The Square, la déroute des élites

l'incroyable permormance de Terry Notary, l'homme-singe de the square

 

Couronné de la Palme d’Or à la surprise générale à la dernière édition du festival de Cannes, The Square est un drame satyrique réalisé par Ruben Östlund, cinéaste bien loin de son coup d’essai sur la croisette, puisqu’il avait notamment déjà été récompensé pour Force Majeure en 2014, remportant alors le Prix du Jury Un Certain Regard. Il met ici en scène Christian, séduisant conservateur d’un Musée d’art Contemporain à Stockholm, dans le cadre de la préparation d’une nouvelle exposition du nom de « The Square » (ou « Le Carré » en français). C’est lorsque plusieurs de ses affaires lui sont volées qu’il se retrouve confronté à ses névroses et que nous, spectateurs, sommes embarqués dans le quotidien de son milieu bourgeois et raffiné quelque peu bousculé.

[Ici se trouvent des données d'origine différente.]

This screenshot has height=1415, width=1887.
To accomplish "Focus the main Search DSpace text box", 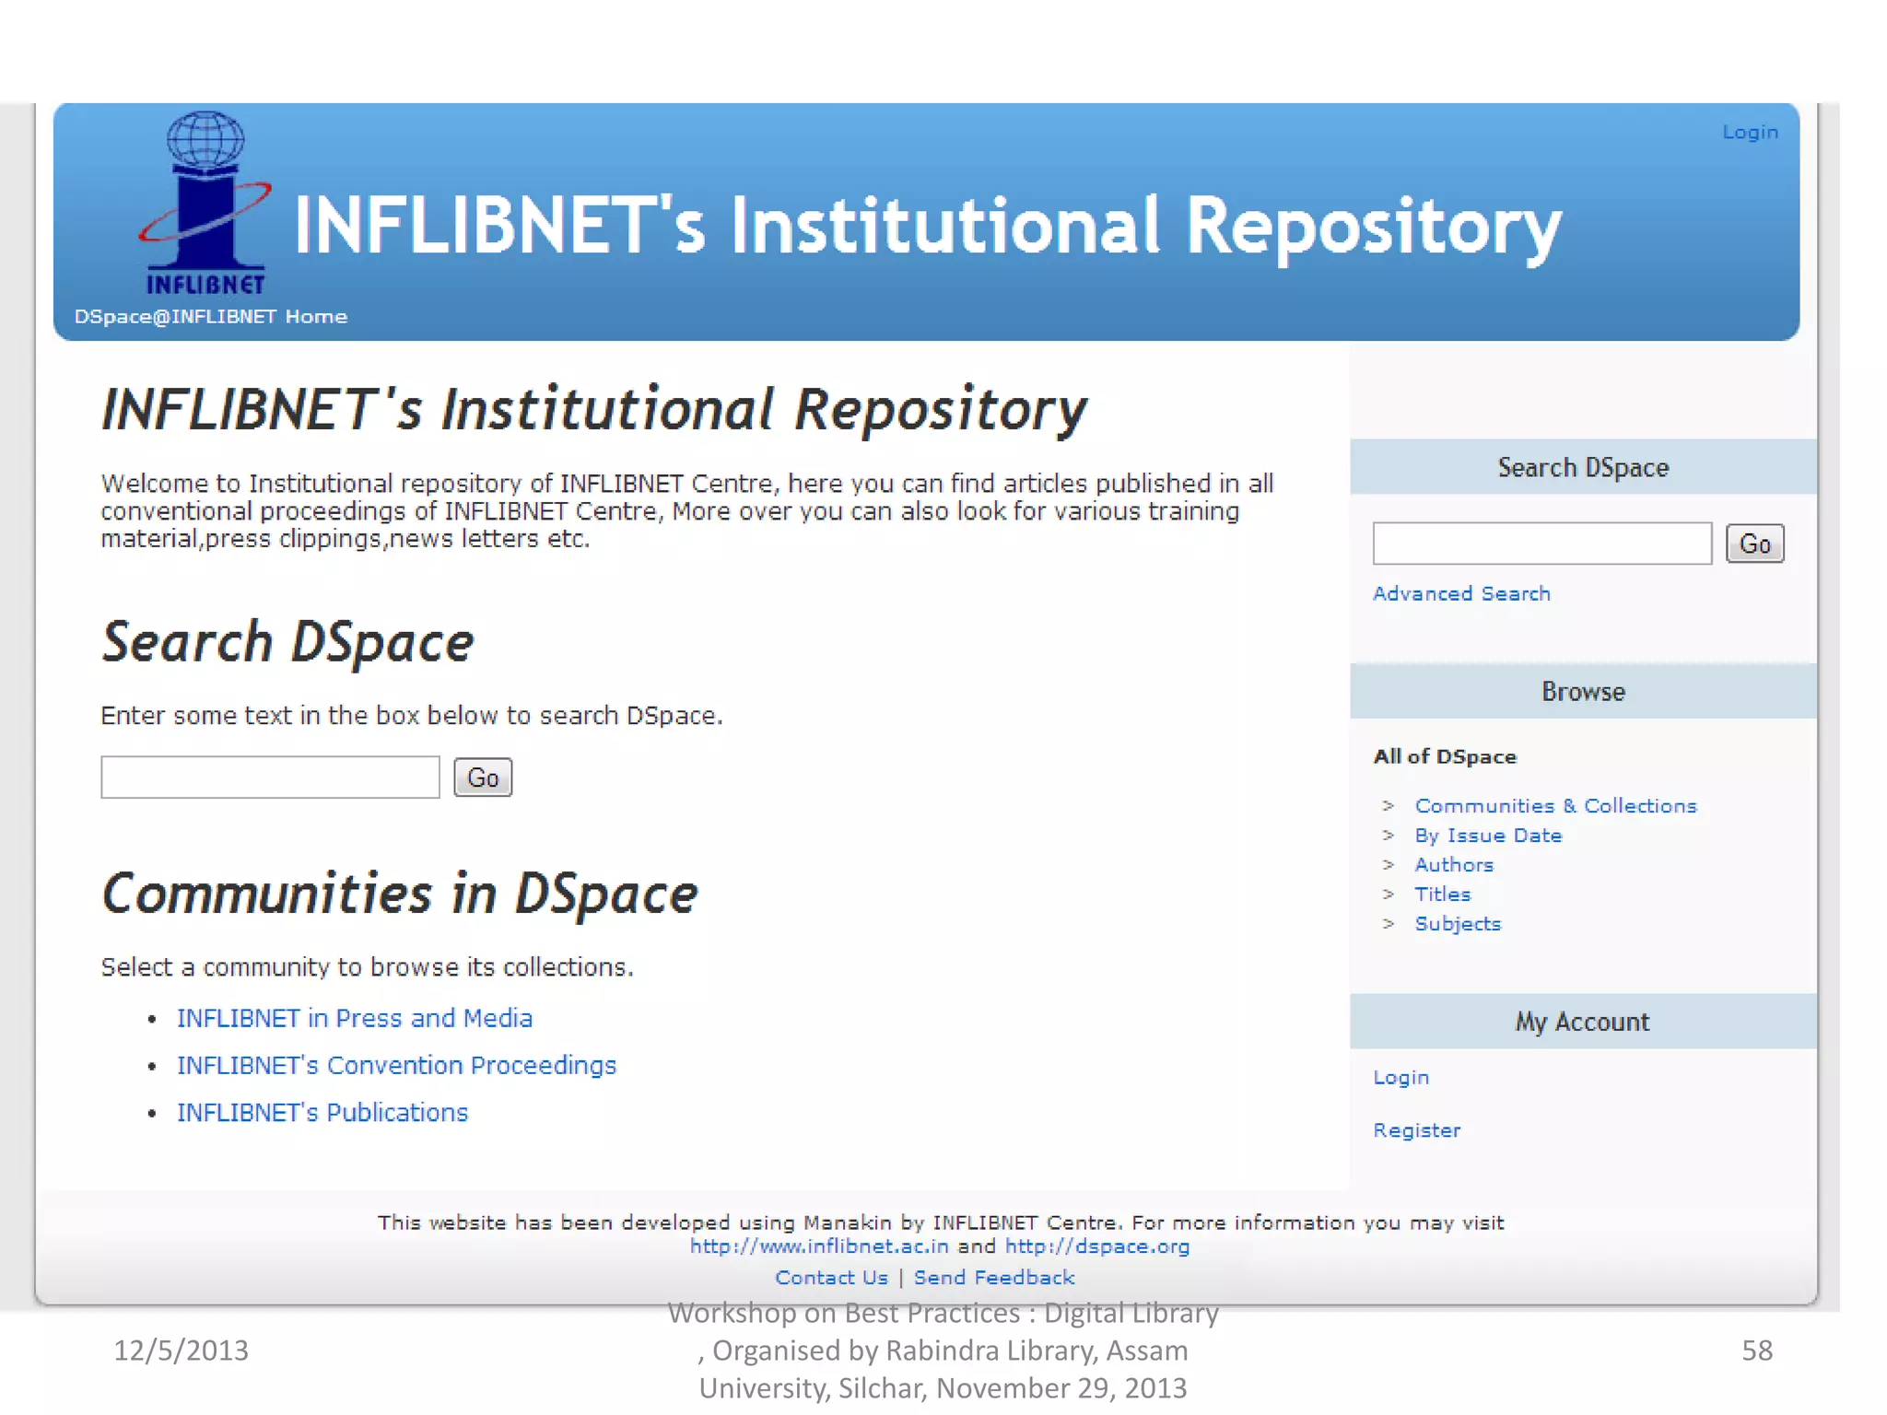I will 270,778.
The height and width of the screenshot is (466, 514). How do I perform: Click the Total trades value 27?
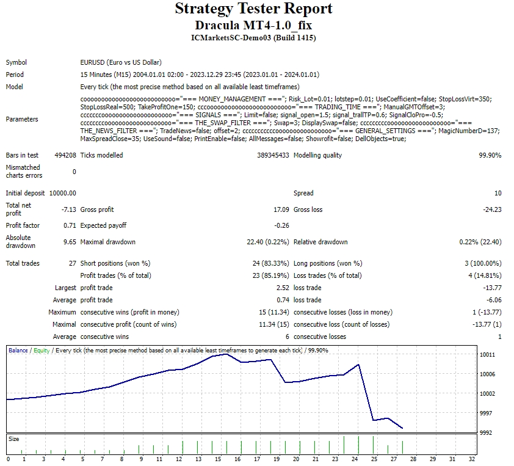click(x=72, y=263)
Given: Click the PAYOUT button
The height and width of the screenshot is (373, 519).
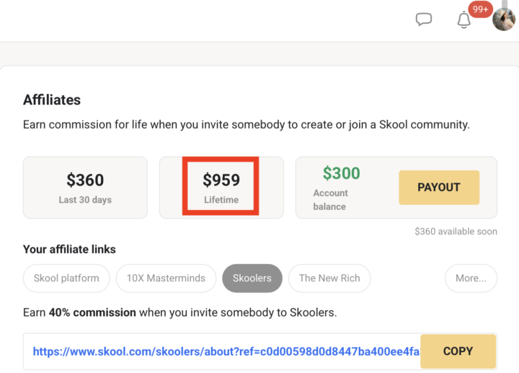Looking at the screenshot, I should 438,188.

Car c’est avant tout la promesse de The Square, ici bien tenue : le film se présente et est présenté comme une satyre de classe où Ostlund se moque à la fois de son environnement et de lui même. De manière à la fois incisive et jouissive, l’entre-soi bourgeois bohème de l’univers artistique est moqué. On se retrouve embarqué dans une aventure loufoque où chaque scène tend à pointer les failles d’une élite obsédée par le superficiel et complètement déconnectée de certaines réalités, voire presque parfois effrayées par l’idée de rompre la distance avec les plus pauvres. Les revers de la vie de Christian, qui se révèle progressivement lâche et névrosé, n’en sont qu’une franche illustration, soutenue par une performance d’acteur impeccable, tant du charmeur mais détestable Claes Bang que d’une Elisabeth Moss hilarante dans son rôle de journaliste américaine venue couvrir
l’exposition.
Mais il serait regrettable de ne réduire ce film qu’à sa dimension satyrique quand ses scènes les plus marquantes sont finalement celles qui dérangent et jouent sur nos malaises. On pense
notamment à l’obsédante et terrifiante transformation d’un homme en singe pour une performance artistique, où la bourgeoisie invitée à célébrer la nouvelle exposition se trouve ébranlée.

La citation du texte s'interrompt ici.